Another part of this year that is harder to name is the isolation that comes with it. Not the kind from the beginning of freshman year, where everything is unfamiliar, but a different kind that shows up even when I am surrounded by people. I find myself spending more time on your own, sometimes by choice, sometimes not. It can feel uncomfortable, even frustrating. But it also pushes me to sit with myself in a way I may not have before. I started to understand what I actually want, what matters to me and what doesn’t. I notice my habits, thoughts and the kind of spaces where I feel okay. It is not easy, but it is part of growing into myself.
Academically, there is a shift as well. There is more direction now, or at least the expectation that there should be. Classes feel connected to something beyond just getting through the semester. I started thinking about what comes next, about how my choices now shape what I will do later. That pressure can feel overwhelming, but it also pushes me to take things more seriously in a way that feels different from first year.
Still, sophomore year is not one fixed experience. For some people, it is when everything starts to fall into place. They find their community, step into new spaces and feel more grounded. For others, it can feel more uncertain than the first year, because now there is a greater awareness of what is missing. Both experiences are real, and neither one is more valid than the other.
Sophomore year is where the version of college I believed in got tested against the version I actually live.

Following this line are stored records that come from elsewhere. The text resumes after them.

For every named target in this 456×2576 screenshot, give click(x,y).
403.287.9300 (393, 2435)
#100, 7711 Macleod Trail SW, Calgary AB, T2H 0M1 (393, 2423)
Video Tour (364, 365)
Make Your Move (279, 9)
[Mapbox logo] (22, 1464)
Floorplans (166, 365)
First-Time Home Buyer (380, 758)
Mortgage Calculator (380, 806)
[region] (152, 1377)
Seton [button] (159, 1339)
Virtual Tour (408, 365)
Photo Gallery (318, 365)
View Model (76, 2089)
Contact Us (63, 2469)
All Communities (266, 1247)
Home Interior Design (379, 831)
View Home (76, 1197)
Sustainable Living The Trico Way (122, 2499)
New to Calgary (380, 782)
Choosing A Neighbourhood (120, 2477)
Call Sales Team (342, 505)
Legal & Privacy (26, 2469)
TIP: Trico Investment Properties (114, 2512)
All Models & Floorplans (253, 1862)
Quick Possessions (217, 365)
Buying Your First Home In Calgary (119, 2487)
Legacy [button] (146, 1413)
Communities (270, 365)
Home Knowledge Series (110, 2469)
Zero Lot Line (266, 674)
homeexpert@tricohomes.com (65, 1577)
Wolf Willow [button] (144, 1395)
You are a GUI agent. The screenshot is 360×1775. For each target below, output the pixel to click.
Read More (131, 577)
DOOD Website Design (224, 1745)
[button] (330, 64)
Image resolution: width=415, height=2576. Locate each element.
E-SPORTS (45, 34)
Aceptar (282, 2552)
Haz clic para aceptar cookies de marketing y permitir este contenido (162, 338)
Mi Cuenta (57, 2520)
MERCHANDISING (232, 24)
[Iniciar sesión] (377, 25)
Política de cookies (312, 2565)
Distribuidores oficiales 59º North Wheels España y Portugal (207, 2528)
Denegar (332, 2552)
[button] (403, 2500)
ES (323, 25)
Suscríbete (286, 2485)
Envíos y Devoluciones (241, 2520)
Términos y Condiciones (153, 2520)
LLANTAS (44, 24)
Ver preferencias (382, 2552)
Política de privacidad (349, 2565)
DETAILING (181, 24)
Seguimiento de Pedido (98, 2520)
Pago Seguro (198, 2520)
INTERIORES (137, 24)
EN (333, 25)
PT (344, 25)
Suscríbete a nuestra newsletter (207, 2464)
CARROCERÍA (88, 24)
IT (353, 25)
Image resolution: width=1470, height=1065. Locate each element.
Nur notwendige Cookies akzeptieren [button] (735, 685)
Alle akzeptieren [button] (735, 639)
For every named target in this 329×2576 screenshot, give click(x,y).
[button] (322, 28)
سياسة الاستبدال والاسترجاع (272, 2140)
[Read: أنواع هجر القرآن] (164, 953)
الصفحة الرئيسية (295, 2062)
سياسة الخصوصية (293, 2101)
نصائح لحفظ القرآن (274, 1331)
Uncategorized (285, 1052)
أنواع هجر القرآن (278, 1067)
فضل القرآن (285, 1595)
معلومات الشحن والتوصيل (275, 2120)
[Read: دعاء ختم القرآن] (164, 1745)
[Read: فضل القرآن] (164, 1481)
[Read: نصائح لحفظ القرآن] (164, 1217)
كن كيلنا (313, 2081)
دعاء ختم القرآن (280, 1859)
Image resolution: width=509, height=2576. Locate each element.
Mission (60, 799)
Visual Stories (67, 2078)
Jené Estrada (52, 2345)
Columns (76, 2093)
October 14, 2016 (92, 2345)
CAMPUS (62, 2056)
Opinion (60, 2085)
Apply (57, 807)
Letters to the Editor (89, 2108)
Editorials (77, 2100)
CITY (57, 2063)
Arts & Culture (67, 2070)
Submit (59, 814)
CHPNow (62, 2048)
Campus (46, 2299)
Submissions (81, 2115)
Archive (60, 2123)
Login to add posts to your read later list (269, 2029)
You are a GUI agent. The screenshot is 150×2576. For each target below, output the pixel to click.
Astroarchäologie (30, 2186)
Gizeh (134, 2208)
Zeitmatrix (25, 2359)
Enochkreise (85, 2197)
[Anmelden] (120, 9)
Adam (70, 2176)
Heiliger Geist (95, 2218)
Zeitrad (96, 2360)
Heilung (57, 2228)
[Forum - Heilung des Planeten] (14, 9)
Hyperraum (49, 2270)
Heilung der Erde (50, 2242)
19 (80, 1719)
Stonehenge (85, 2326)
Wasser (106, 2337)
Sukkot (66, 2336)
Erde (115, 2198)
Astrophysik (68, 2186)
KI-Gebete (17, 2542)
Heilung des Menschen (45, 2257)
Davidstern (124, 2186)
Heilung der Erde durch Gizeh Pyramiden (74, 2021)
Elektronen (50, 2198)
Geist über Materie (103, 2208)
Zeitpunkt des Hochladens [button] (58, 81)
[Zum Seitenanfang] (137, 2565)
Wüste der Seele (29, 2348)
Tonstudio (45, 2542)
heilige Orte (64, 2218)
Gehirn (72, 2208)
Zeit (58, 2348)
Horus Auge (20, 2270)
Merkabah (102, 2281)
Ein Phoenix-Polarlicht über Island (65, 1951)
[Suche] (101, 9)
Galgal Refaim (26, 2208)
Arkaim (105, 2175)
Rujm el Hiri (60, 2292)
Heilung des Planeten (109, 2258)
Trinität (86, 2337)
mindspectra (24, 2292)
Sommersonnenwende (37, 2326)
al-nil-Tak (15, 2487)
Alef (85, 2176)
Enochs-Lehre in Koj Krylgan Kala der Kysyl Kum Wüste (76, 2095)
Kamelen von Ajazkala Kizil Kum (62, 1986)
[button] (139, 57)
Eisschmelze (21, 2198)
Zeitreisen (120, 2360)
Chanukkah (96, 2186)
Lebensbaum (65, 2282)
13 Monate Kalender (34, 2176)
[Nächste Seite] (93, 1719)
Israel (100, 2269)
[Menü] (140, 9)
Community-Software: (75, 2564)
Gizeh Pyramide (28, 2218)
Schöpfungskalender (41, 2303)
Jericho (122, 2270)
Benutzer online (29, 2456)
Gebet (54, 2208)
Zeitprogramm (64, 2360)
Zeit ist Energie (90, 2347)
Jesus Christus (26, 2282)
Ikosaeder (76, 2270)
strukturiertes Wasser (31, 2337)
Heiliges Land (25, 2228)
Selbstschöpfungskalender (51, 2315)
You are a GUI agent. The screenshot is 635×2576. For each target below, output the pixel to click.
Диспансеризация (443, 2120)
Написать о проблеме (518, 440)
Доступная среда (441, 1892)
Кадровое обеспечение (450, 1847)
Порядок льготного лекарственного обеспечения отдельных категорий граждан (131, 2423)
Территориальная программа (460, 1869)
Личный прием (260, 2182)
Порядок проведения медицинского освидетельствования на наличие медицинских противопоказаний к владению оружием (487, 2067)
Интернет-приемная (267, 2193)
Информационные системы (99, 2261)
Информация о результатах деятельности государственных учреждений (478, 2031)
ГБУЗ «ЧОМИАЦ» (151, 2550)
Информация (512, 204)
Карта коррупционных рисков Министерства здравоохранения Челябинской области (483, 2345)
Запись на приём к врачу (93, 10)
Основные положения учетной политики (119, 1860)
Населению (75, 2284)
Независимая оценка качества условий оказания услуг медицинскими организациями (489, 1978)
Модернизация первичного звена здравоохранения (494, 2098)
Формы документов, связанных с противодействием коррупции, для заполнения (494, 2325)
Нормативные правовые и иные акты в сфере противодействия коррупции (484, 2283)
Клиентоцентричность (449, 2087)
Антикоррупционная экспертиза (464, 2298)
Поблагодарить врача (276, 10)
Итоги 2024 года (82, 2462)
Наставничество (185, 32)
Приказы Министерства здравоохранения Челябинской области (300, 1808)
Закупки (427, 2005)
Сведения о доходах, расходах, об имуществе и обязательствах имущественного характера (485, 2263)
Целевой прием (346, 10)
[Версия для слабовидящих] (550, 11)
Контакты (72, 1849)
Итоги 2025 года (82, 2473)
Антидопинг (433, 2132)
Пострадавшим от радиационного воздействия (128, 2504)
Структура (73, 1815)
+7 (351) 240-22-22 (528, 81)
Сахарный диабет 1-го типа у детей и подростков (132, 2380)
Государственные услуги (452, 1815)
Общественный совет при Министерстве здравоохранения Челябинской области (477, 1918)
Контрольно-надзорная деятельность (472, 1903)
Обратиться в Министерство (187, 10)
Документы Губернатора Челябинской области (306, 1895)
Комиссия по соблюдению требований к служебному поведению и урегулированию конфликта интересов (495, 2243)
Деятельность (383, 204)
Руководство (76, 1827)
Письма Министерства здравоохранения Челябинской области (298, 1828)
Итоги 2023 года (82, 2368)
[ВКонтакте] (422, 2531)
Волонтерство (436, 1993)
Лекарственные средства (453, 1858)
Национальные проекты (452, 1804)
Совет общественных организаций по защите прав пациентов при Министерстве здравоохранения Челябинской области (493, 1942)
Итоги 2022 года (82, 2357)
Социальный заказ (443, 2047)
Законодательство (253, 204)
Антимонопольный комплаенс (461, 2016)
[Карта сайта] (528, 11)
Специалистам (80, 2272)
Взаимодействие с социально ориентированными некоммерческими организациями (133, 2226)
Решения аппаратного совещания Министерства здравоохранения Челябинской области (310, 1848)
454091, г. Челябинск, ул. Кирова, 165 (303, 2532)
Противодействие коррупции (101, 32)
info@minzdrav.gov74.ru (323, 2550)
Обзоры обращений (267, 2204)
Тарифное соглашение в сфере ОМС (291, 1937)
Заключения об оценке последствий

If there is one thing I have learned, it is that sophomore year is not about settling in, it is about deciding what stays. It is about being more intentional with my time, energy and the people I surround myself with. It is about realizing that not everything I started with will continue, and that is not always a bad thing.
This is the midpoint, whether it feels like it or not. We, as sophomores, are further along than we think. Even if things feel uncertain, we are building something, piece by piece.
To those about to step into it, come with an open mind. Not just for new experiences, but for change in yourself. You will not be the same person you were in your first year, and that is exactly how it should be.